ISERNIA. Il clan dei casalesi e la camorra dell’area vesuviana e nocerino-sarnese dietro il sistema di acquisto di auto di lusso d’importazione dall’estero, immesse sul mercato italiano con documenti completamente stampati da zero.

Ben 1.576 supercar, tra cui Ferrari, Porsche, Maserati, Bentley, Jaguar, oltre a una moltitudine di Mercedes, Audi, BMW, Land Rover, nazionalizzate illecitamente in Italia grazie a un sistema di fatture false dove non solo l’oggetto delle bolle era taroccato, ma addirittura i soggetti emittenti o acquirenti, spesso, erano totalmente inesistenti.

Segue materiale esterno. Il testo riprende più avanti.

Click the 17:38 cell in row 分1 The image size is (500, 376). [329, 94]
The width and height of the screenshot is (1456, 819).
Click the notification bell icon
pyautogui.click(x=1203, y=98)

photo5857486320115495901Al centro dell’inchiesta della Guardia di Finanza di Isernia, coordinata dal procuratore capo Carlo Fucci e diretta dal sostituto procuratore Maria Carmela Andricciola in stretta sinergia con l’Agenzia delle Entrate di Isernia, due grossi gruppi commerciali operanti nel Lazio (un imprenditore di base a Sora) e in Campania (FC Car Group di Salerno), risultati contigui con gruppi della criminalità organizzata. Ma ad essere coinvolte risultano essere una miriade di aziende minori di varia provenienza geografica (Lombardia, Friuli Venezia Giulia, Toscana, Abruzzo, Marche, Sicilia, Puglia e Molise).  Ventitré le persone colpite da misure cautelari, di cui 13 in carcere e 10 ai domiciliari, e tra esse figurano due persone della provincia di Isernia, un uomo (C.I. le sue iniziali) e una donna (M.L.B.). 

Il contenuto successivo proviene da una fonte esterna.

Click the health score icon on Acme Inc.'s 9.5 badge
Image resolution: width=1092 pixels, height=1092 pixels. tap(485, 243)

I NUMERI. Ben 51,5 milioni di euro di imponibile relativi all’emissione di fatture soggettivamente e/o oggettivamente inesistenti; 167 persone fisiche coinvolte a vario titolo; 159 concessionarie auto italiane e 9 società estere coinvolte. Questi i numeri dell’operazione Galaxy in cui, sfruttando l’indebito risparmio d’imposta costituito dall’Iva al 22 per cento non versata, i presunti responsabili della frode sono risusciti ad acquisire una rilevante quota di mercato, costituendo delle vere e proprie posizioni dominanti nel mercato nazionale degli autoveicoli di lusso, con l’ovvia conseguenza della distorsione del principio di libera concorrenza.

IL MECCANISMO DELLA FRODE. Due i binari seguiti per mettere in piedi la truffa: quello fiscale, attraverso l’utilizzo di triangolazioni societarie; e quello tecnico, legato alla nazionalizzazione dei veicoli mediante la predisposizione di documentazione falsa, appositamente prodotta per aggirare i sistemi di controllo incrociato dell’Agenzia delle Entrate e del Ministero dei Trasporti, sfruttandone le falle comunicative. Tale sistema di triangolazione era basato su operazioni commerciali tra aziende di Paesi membri dell’Unione europea, attraverso l’utilizzo di società cartiere (ovvero aziende di comodo con il compito di produrre scritture contabili e altro carteggio utile ai fini della truffa) dette ‘missing trader’, con l’interposizione di più società filtro, dette ‘buffer’, talvolta controllate a loro volta da società off-shore (operanti a Cipro e nelle isole Cayman). Il tutto, al fine di ostacolare la tracciabilità dei flussi commerciali e finanziari.

Le società estere utilizzate venivano costituite ad hoc da soggetti italiani che stabilivano delle teste di ponte soprattutto in Repubblica Ceca e in Germania. Tali società sono risultate riconducibili a pluripregiudicati, legati a clan camorristici già operanti nel settore della compravendita di autoveicoli in Italia, caratterizzati da legami familiari e interessi in aziende italiane collegate tra loro come società satellite, utilizzate nella filiera del sistema truffaldino.